- What you are asked to do: Reproduce each entry below verbatim.

-- -- --

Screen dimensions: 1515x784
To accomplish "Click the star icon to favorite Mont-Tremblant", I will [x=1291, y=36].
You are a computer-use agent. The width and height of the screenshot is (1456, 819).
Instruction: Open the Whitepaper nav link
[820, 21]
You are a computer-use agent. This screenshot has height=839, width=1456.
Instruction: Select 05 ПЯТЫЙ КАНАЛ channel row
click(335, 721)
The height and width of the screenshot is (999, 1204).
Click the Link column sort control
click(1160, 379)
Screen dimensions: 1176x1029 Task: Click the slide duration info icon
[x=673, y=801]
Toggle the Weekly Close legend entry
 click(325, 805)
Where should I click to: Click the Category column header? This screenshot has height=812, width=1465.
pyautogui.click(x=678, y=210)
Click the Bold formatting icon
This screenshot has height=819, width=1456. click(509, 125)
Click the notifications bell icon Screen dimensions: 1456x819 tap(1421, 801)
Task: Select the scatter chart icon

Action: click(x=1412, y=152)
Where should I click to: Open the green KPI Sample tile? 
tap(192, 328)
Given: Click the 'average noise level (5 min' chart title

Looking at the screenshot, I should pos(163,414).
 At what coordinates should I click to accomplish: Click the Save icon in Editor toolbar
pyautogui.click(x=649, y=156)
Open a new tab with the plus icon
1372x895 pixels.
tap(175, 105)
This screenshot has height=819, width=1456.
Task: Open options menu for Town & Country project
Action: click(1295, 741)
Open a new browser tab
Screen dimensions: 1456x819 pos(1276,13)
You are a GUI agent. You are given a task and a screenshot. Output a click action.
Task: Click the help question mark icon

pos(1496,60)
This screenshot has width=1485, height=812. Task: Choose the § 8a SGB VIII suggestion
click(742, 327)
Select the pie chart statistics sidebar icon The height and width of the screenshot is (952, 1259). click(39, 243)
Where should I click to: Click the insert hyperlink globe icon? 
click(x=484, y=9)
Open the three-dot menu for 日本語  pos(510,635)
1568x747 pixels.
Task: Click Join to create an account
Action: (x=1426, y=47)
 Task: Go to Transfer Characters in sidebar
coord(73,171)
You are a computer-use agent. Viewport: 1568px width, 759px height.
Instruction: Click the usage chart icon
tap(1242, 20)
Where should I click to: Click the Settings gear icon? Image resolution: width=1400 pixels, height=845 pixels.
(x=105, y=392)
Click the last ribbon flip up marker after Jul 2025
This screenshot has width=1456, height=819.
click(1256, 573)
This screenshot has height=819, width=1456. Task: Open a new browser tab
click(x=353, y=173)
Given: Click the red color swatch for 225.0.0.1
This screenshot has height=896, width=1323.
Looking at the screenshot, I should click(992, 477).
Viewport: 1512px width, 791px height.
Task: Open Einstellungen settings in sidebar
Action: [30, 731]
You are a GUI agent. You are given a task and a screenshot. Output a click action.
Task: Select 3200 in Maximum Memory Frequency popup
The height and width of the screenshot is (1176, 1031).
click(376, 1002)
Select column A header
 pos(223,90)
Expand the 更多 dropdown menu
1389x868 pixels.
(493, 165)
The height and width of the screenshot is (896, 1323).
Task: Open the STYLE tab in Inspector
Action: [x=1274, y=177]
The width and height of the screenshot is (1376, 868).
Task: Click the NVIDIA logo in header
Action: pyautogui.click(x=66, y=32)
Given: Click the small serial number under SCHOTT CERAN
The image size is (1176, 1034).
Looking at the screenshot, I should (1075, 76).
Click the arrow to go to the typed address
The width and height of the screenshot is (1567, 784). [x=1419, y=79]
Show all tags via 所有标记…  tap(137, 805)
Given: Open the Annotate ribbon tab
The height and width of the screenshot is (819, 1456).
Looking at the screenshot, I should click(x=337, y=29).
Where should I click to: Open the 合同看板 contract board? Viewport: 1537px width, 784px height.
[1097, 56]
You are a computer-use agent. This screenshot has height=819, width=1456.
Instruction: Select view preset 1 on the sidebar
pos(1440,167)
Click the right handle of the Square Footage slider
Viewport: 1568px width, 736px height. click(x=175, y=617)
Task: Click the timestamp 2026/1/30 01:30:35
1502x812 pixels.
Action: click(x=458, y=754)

-- -- --

- Task solution:
Screen dimensions: 1515x784
To accomplish "Click the star icon to favorite Mont-Tremblant", I will [x=1291, y=36].
You are a computer-use agent. The width and height of the screenshot is (1456, 819).
Instruction: Open the Whitepaper nav link
[820, 21]
You are a computer-use agent. This screenshot has height=839, width=1456.
Instruction: Select 05 ПЯТЫЙ КАНАЛ channel row
click(335, 721)
The height and width of the screenshot is (999, 1204).
Click the Link column sort control
click(1160, 379)
Screen dimensions: 1176x1029 Task: Click the slide duration info icon
[x=673, y=801]
Toggle the Weekly Close legend entry
 click(325, 805)
Where should I click to: Click the Category column header? This screenshot has height=812, width=1465.
pyautogui.click(x=678, y=210)
Click the Bold formatting icon
This screenshot has height=819, width=1456. click(509, 125)
Click the notifications bell icon Screen dimensions: 1456x819 tap(1421, 801)
Task: Select the scatter chart icon

Action: click(x=1412, y=152)
Where should I click to: Open the green KPI Sample tile? 
tap(192, 328)
Given: Click the 'average noise level (5 min' chart title

Looking at the screenshot, I should pos(163,414).
 At what coordinates should I click to accomplish: Click the Save icon in Editor toolbar
pyautogui.click(x=649, y=156)
Open a new tab with the plus icon
1372x895 pixels.
tap(175, 105)
This screenshot has height=819, width=1456.
Task: Open options menu for Town & Country project
Action: click(1295, 741)
Open a new browser tab
Screen dimensions: 1456x819 pos(1276,13)
You are a GUI agent. You are given a task and a screenshot. Output a click action.
Task: Click the help question mark icon

pos(1496,60)
This screenshot has width=1485, height=812. Task: Choose the § 8a SGB VIII suggestion
click(742, 327)
Select the pie chart statistics sidebar icon The height and width of the screenshot is (952, 1259). click(39, 243)
Where should I click to: Click the insert hyperlink globe icon? 
click(x=484, y=9)
Open the three-dot menu for 日本語  pos(510,635)
1568x747 pixels.
Task: Click Join to create an account
Action: (x=1426, y=47)
 Task: Go to Transfer Characters in sidebar
coord(73,171)
You are a computer-use agent. Viewport: 1568px width, 759px height.
Instruction: Click the usage chart icon
tap(1242, 20)
Where should I click to: Click the Settings gear icon? Image resolution: width=1400 pixels, height=845 pixels.
(x=105, y=392)
Click the last ribbon flip up marker after Jul 2025
This screenshot has width=1456, height=819.
click(1256, 573)
This screenshot has height=819, width=1456. Task: Open a new browser tab
click(x=353, y=173)
Given: Click the red color swatch for 225.0.0.1
This screenshot has height=896, width=1323.
Looking at the screenshot, I should click(992, 477).
Viewport: 1512px width, 791px height.
Task: Open Einstellungen settings in sidebar
Action: [30, 731]
You are a GUI agent. You are given a task and a screenshot. Output a click action.
Task: Select 3200 in Maximum Memory Frequency popup
The height and width of the screenshot is (1176, 1031).
click(376, 1002)
Select column A header
 pos(223,90)
Expand the 更多 dropdown menu
1389x868 pixels.
(493, 165)
The height and width of the screenshot is (896, 1323).
Task: Open the STYLE tab in Inspector
Action: [x=1274, y=177]
The width and height of the screenshot is (1376, 868).
Task: Click the NVIDIA logo in header
Action: pyautogui.click(x=66, y=32)
Given: Click the small serial number under SCHOTT CERAN
The image size is (1176, 1034).
Looking at the screenshot, I should (1075, 76).
Click the arrow to go to the typed address
The width and height of the screenshot is (1567, 784). [x=1419, y=79]
Show all tags via 所有标记…  tap(137, 805)
Given: Open the Annotate ribbon tab
The height and width of the screenshot is (819, 1456).
Looking at the screenshot, I should click(x=337, y=29).
Where should I click to: Open the 合同看板 contract board? Viewport: 1537px width, 784px height.
[1097, 56]
You are a computer-use agent. This screenshot has height=819, width=1456.
Instruction: Select view preset 1 on the sidebar
pos(1440,167)
Click the right handle of the Square Footage slider
Viewport: 1568px width, 736px height. click(x=175, y=617)
Task: Click the timestamp 2026/1/30 01:30:35
1502x812 pixels.
Action: click(x=458, y=754)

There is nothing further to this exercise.